» **Exercise**:
Nothing but the pictures should be left out when you copy the records exactly.

━━━━━━━━━━

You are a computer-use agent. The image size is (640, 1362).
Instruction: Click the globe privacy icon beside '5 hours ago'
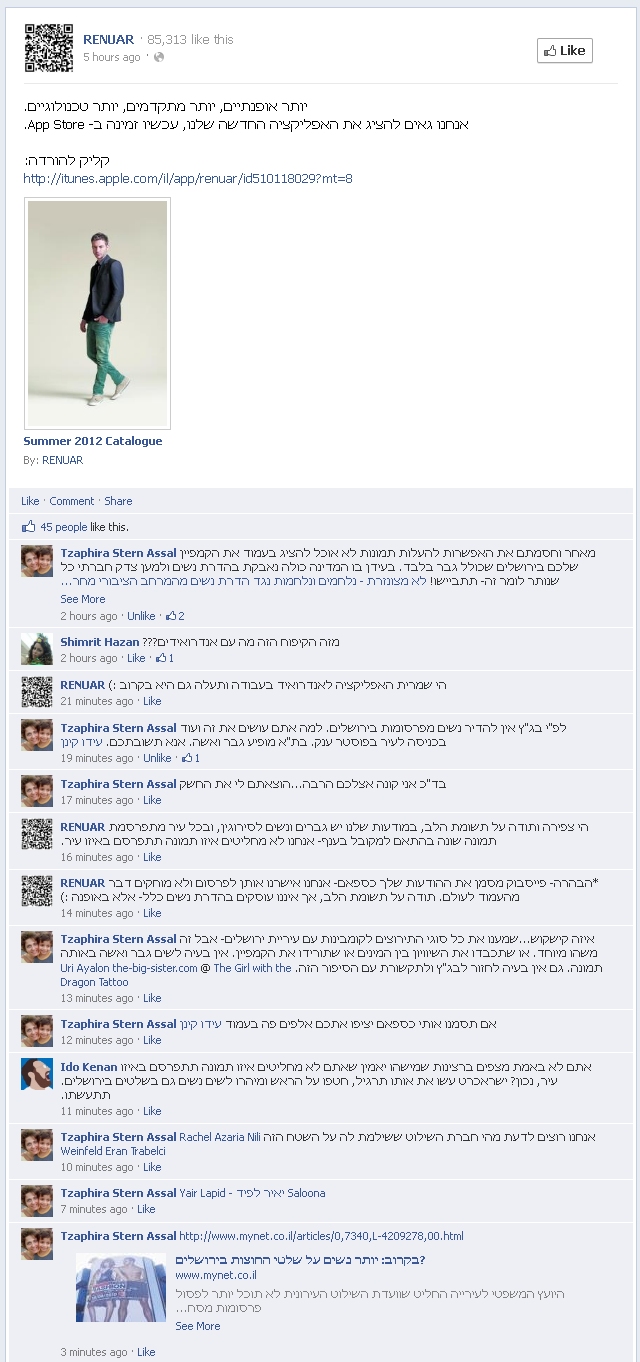point(159,57)
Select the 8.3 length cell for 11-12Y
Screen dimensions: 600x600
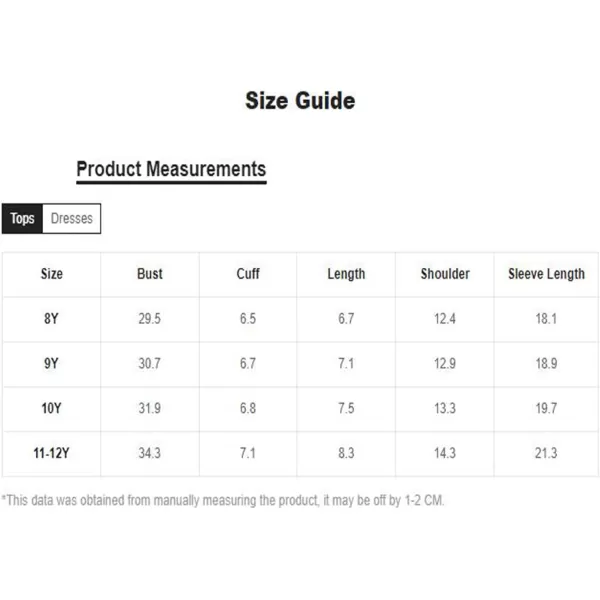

━━━━━━━━━━

» **Result of this exercise**:
You are a computer-use agent. The image size is (640, 1362).
Instruction: Click the globe privacy icon beside '5 hours ago'
point(159,57)
Select the 8.3 length cell for 11-12Y
Screen dimensions: 600x600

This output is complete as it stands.